Define your prior distribution as an inverse gamma distributions with parameters \(1+\lambda (\alpha-1)\) and \(\lambda \beta\) where \(\lambda\) ranges between 0 and 1. Then place a hyperprior on the parameter \(\lambda\). The uniform(0,1) distribution is a reasonable choice for the hyperprior, but others are possible.

`knitr::opts_chunk$set(echo=TRUE, fig.width=8, fig.height=8)`

```
lambda_grid <- seq(0, 1, length=60)
theta_grid <- seq(0, x_max, length=60)
gstar <- function(theta, lambda) {g(theta, lambda*(a0-1)+1, lambda*(b0-1)+1)}
density <- outer(theta_grid, lambda_grid, gstar)
op <- par(bg = "white")
z_max <- max(density, na.rm=TRUE)
persp(
theta_grid,
lambda_grid,
density,
zlim=c(0, 1.1*z_max),
xlab="theta",
ylab="lambda",
theta = 135,
phi = 30,
expand=0.5,
ticktype="detailed")
```

It is hard to see at this scale, but the prior distribution is higher for small values of \(\lambda\) when \(\theta\) is very large. This becomes more obvious if you remove the middle of the surface and rescale the Z-axis. There is a similar pattern on the far side of the graph.

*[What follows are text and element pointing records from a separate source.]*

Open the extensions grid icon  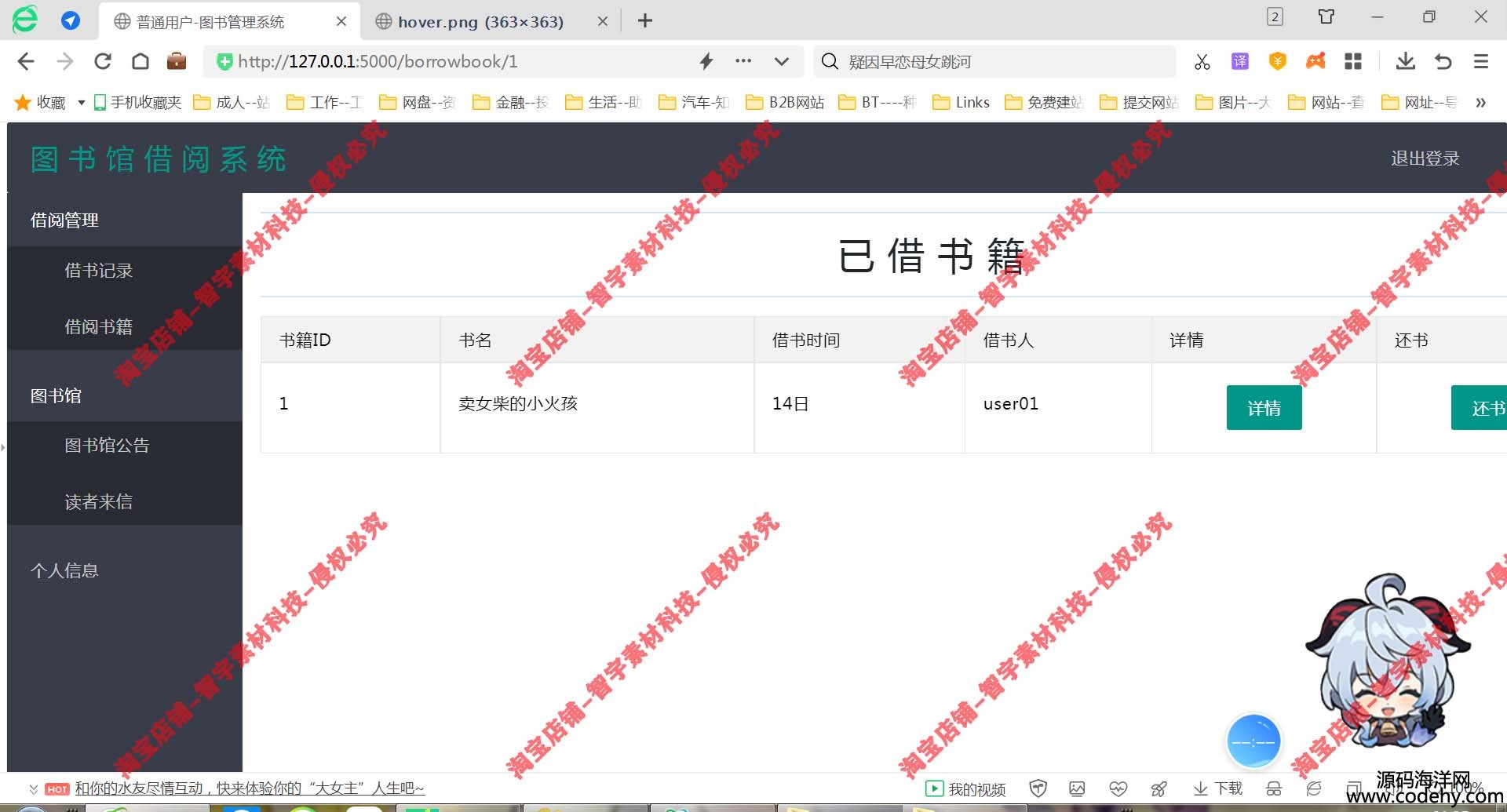pos(1353,61)
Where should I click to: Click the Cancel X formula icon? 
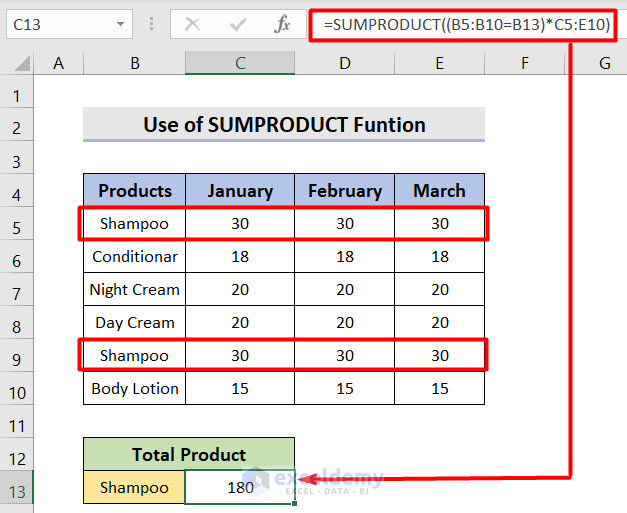[x=192, y=24]
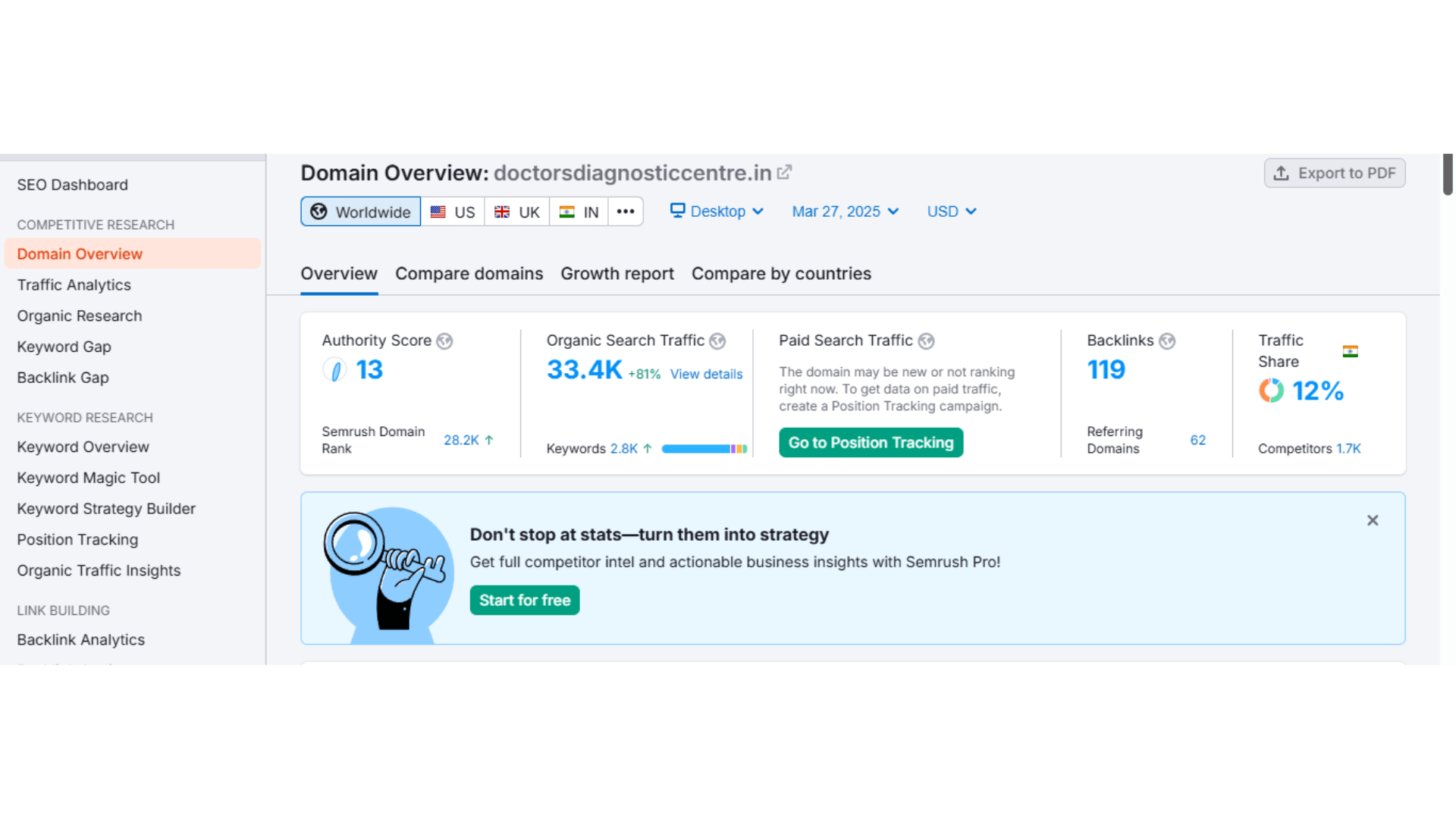Click Organic Search Traffic info globe icon
Viewport: 1456px width, 819px height.
click(717, 341)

The prior trends towards a higher prior for small values of \(\lambda\) when \(\theta\) is very small.

This illustrates how the hedging hyperprior does its magic. It puts more probability on large values of \(\lambda\) (gives closer to full weight for the informative prior) when you observe data values close to the prior mean. It puts more probability on small values of \(\lambda\) (gives much less weight to the informative prior) when the data values are much larger or much smaller than the prior mean.

```
density <- outer(theta_grid, lambda_grid, gstar)
# density[12:32, ] <- NA
# density[11:40, ] <- NA
density[density>0.3] <- 0.3
op <- par(bg = "white")
z_max <- max(density, na.rm=TRUE)
persp(
theta_grid,
lambda_grid,
density,
zlim=c(0, 1.1*z_max),
xlab="theta",
ylab="lambda",
theta = 135,
phi = 30,
expand=0.5,
ticktype="detailed")
```

The likelihood function is constant across all values of \(\lambda\), so its surface looks like the following.

```
lambda_grid <- seq(0, 1, length=60)
theta_grid <- seq(0, x_max, length=60)
fstar <- function(theta, lambda) {f(xbar, theta)^n}
likelihood <- outer(theta_grid, lambda_grid, fstar)
z_max <- max(likelihood, na.rm=TRUE)
persp(
theta_grid,
lambda_grid,
likelihood,
zlim=c(0, 1.1*z_max),
xlab="theta",
ylab="lambda",
theta = 135,
phi = 30,
expand=0.5,
ticktype="detailed")
```

The product of the prior and the likelihood is proportional to the posterior distribution.

```
lambda_grid <- seq(0, 1, length=60)
theta_grid <- seq(0, x_max, length=60)
hstar <- function(theta, lambda) {g(theta, lambda*(a0-1)+1, lambda*(b0-1)+1)*f(xbar, theta)^n}
density <- outer(theta_grid, lambda_grid, hstar)
z_max <- max(density, na.rm=TRUE)
persp(
theta_grid,
lambda_grid,
density,
zlim=c(0, 1.1*z_max),
xlab="theta",
ylab="lambda",
theta = 135,
phi = 30,
expand=0.5,
ticktype="detailed")
```

A contour plot shows where the probability is concentrated. The labels on the contour lines represent how much probabilty is found inside the contour line.

```
density <- density / sum(density, na.rm=TRUE)
density %>%
as.vector %>%
sort %>%
rev -> sorted_density
cumulative_p <- 0
for (p in sorted_density) {
cumulative_p <- p + cumulative_p
density[density==p] <- cumulative_p
}
contour(
theta_grid,
lambda_grid,
density,
labcex=1,
levels=c(10, 25, 50, 75, 90)/100,
xlab="theta",
ylab="lambda")
```

You can see that the hedging hyperprior did its job. The most probable values of \(\lambda\) are small and the prior mean (1.1) is largely ignored in favor of the mean of the data (2.1).